MEMORANDUM OF DECISION AND FINDINGS OF FACT

URBOM, Chief Judge.

Under the provisions of 28 U.S.C. § 1345 the plaintiff seeks judgment against the defendants Gifford A. Pirnie and Lillie Pirnie for amounts due on several loans advanced through the Farmers Home Administration, sometimes referred to herein as FHA, all secured by personal property of the defendants Pirnie. Substantial amounts of the secured property have been sold by Frank Weander, Jr., doing business as Ainsworth Livestock Market, and the Valentine Livestock Auction Company. Frank Weander, Jr. and the Valentine Livestock Auction Company initially were named as defendants, but upon their paying into the registry of the court the amounts realized from the sales they have been dismissed from the action.

FINDINGS OF FACT

On February 16, 1965, the defendants Gifford A. Pirnie and Lillie J. Pirnie, for value received, executed and delivered to the plaintiff their promissory note in the principal sum of $31,010.00, with interest thereon at the rate of five per cent per annum from March 26, *705 1965, until paid. There is now due and owing on said note the principal sum of $20,095.79, with interest to February 3, 1969, in the amount of $1,275.70 • and a daily interest accrual rate from that date of $2.7528.

On March 25, 1966, for value received, the defendants Gifford A. and Lillie J. Pirnie executed and delivered to the plaintiff their promissory note in the principal sum of $5,020.00, with interest thereon at the rate of five per cent per annum from April 11, 1966, until paid. There now is due and owing on said note the principal amount of $2,117.51, plus interest through February 3, 1969, in the amount of $143.59 and interest accruing thereafter at the daily rate of $.2901.

On February 10, 1967, the defendants Gifford A. and Lillie J. Pirnie, for value received, executed and delivered to the plaintiff their promissory note in the principal amount of $8,660.00, with interest thereon at the rate of five per cent per annum from March 10, 1967, until paid. There now is due and owing on said note the principal amount of $8,633.84, plus interest in the amount of $627.13 through February 3, 1969, and interest from that date at the daily rate of $1.1827.

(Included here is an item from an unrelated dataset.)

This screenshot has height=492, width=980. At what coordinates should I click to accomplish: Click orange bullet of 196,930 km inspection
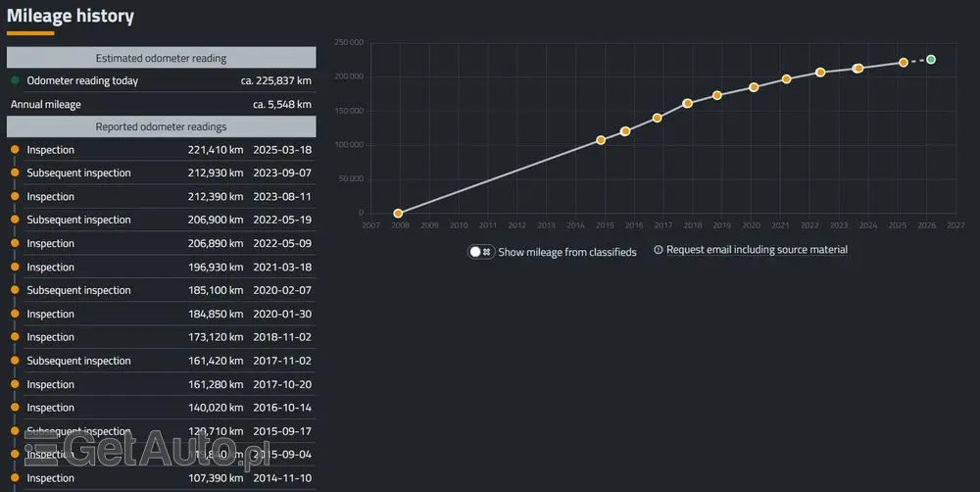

On May 26, 1967, the defendants Gifford A. and Lillie J. Pirnie, for value received, executed and delivered to the plaintiff their promissory note in the principal amount of $900.00, with interest thereon at the rate of five per cent per annum from June 27, 1967, until paid. There now is due and owing on said note the principal amount of $900.00, plus interest accrued through February 3, 1969, of $61.03 and interest accruing thereafter at the daily rate of $.1233.

As security for the above said promissory notes the defendants Gifford A. and Lillie J. Pirnie executed and delivered to the plaintiff crop and chattel mortgages dated April 2, 1965, and June 18, 1965; security agreements dated April 14, 1966, and March 21, 1967; and a financing statement filed for record March 25, 1966, with the Cherry County Clerk. All of the above security instruments were properly perfected.

The plaintiff is the owner and holder of the previously mentioned promissory notes and security instruments.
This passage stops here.